What needs to be done: The answer must be the complete listing, reproduced exactly.

Material for this task:
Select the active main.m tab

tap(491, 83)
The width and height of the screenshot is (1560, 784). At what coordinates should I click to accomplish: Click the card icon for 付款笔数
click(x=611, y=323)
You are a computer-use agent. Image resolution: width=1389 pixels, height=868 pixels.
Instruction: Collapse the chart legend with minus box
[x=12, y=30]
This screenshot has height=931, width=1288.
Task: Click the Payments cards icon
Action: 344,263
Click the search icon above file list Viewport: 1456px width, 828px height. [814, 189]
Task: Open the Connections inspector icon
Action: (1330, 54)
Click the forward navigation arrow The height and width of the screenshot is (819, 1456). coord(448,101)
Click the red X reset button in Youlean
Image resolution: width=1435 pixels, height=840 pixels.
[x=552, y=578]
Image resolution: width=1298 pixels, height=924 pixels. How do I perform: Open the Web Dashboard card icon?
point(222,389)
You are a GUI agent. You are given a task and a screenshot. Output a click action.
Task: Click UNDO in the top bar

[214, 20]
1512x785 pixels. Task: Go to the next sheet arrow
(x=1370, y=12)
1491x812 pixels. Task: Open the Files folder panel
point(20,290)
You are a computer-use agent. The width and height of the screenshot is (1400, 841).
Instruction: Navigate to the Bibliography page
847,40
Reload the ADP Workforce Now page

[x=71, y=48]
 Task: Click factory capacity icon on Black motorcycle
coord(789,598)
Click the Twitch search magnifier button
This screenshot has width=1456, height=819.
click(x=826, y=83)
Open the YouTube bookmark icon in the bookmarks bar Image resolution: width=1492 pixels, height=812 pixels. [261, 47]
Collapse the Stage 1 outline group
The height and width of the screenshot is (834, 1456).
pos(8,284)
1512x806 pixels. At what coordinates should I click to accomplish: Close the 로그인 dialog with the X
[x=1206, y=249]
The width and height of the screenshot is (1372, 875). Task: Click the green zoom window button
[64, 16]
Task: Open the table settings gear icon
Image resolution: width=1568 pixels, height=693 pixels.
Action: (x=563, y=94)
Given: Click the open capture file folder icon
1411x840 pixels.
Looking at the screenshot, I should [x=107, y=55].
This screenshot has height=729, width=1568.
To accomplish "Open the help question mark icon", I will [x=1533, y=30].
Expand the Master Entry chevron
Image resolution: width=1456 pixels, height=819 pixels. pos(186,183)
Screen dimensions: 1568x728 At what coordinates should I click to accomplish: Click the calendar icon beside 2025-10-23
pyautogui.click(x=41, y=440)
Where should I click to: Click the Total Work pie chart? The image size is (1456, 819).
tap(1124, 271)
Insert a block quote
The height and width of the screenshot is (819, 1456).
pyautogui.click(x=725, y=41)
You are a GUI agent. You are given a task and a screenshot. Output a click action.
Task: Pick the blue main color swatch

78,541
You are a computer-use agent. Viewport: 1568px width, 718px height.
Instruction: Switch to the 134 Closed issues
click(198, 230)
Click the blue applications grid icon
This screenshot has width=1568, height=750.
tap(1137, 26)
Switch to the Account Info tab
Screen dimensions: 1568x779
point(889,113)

Solution:
Select the active main.m tab

tap(491, 83)
The width and height of the screenshot is (1560, 784). At what coordinates should I click to accomplish: Click the card icon for 付款笔数
click(x=611, y=323)
You are a computer-use agent. Image resolution: width=1389 pixels, height=868 pixels.
Instruction: Collapse the chart legend with minus box
[x=12, y=30]
This screenshot has height=931, width=1288.
Task: Click the Payments cards icon
Action: 344,263
Click the search icon above file list Viewport: 1456px width, 828px height. [814, 189]
Task: Open the Connections inspector icon
Action: (1330, 54)
Click the forward navigation arrow The height and width of the screenshot is (819, 1456). coord(448,101)
Click the red X reset button in Youlean
Image resolution: width=1435 pixels, height=840 pixels.
[x=552, y=578]
Image resolution: width=1298 pixels, height=924 pixels. How do I perform: Open the Web Dashboard card icon?
point(222,389)
You are a GUI agent. You are given a task and a screenshot. Output a click action.
Task: Click UNDO in the top bar

[214, 20]
1512x785 pixels. Task: Go to the next sheet arrow
(x=1370, y=12)
1491x812 pixels. Task: Open the Files folder panel
point(20,290)
You are a computer-use agent. The width and height of the screenshot is (1400, 841).
Instruction: Navigate to the Bibliography page
847,40
Reload the ADP Workforce Now page

[x=71, y=48]
 Task: Click factory capacity icon on Black motorcycle
coord(789,598)
Click the Twitch search magnifier button
This screenshot has width=1456, height=819.
click(x=826, y=83)
Open the YouTube bookmark icon in the bookmarks bar Image resolution: width=1492 pixels, height=812 pixels. [261, 47]
Collapse the Stage 1 outline group
The height and width of the screenshot is (834, 1456).
pos(8,284)
1512x806 pixels. At what coordinates should I click to accomplish: Close the 로그인 dialog with the X
[x=1206, y=249]
The width and height of the screenshot is (1372, 875). Task: Click the green zoom window button
[64, 16]
Task: Open the table settings gear icon
Image resolution: width=1568 pixels, height=693 pixels.
Action: (x=563, y=94)
Given: Click the open capture file folder icon
1411x840 pixels.
Looking at the screenshot, I should [x=107, y=55].
This screenshot has height=729, width=1568.
To accomplish "Open the help question mark icon", I will [x=1533, y=30].
Expand the Master Entry chevron
Image resolution: width=1456 pixels, height=819 pixels. pos(186,183)
Screen dimensions: 1568x728 At what coordinates should I click to accomplish: Click the calendar icon beside 2025-10-23
pyautogui.click(x=41, y=440)
Where should I click to: Click the Total Work pie chart? The image size is (1456, 819).
tap(1124, 271)
Insert a block quote
The height and width of the screenshot is (819, 1456).
pyautogui.click(x=725, y=41)
You are a GUI agent. You are given a task and a screenshot. Output a click action.
Task: Pick the blue main color swatch

78,541
You are a computer-use agent. Viewport: 1568px width, 718px height.
Instruction: Switch to the 134 Closed issues
click(198, 230)
Click the blue applications grid icon
This screenshot has width=1568, height=750.
tap(1137, 26)
Switch to the Account Info tab
Screen dimensions: 1568x779
point(889,113)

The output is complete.